### Task statement
Please read the text extract below and say what time the clock showed when the narrator glanced at it.

## Start Text extract

As the gold medal slipped over my head and the opening notes of our national anthem filled the stadium, the crowd’s screams slowly dissolved into screams of despair. I reluctantly emerged from my delicious dream as my brain registered real life screams coming from our daughter Ava’s bedroom.
Now awake, my mental calculations began. Emergency or bad dream? Did our daughter’s screams qualify as a one- or two-parent alarm?
I rolled over to jab my husband awake.
“Is she being abducted?” I said.
“Doubtful. Fire?” Mike said.
Ava’s screams reached a crescendo.
“I don’t smell anything. You go. You have longer legs,” I said.
“There better be a wild animal in there,” Mike said as he jumped out of bed. “You owe me.”
Wishing I could reenter my Olympic dream, but too agitated to sleep, I glanced at the clock. 12:50 a.m.
I yelled to Mike to tell me what was happening.
“She’s bleeding from her head!” is what I heard.
Oh, god, not again, I thought as I sprang out of bed and clamored for my glasses, lost among the detritus on my nightstand.
As I ran to her side, I chided myself for ignoring her initial screams.
“How bad is she hurt? Where did she fall?” I said between pants.

## End Text extract
## Start Collected material

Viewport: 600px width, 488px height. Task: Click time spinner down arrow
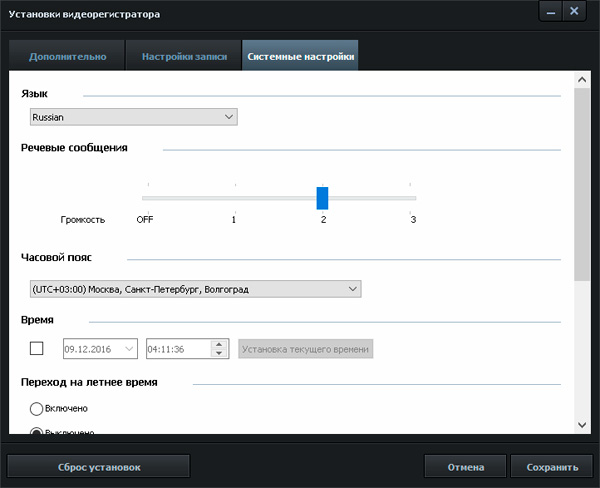tap(218, 353)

## End Collected material

### Result of the task
12:50 a.m.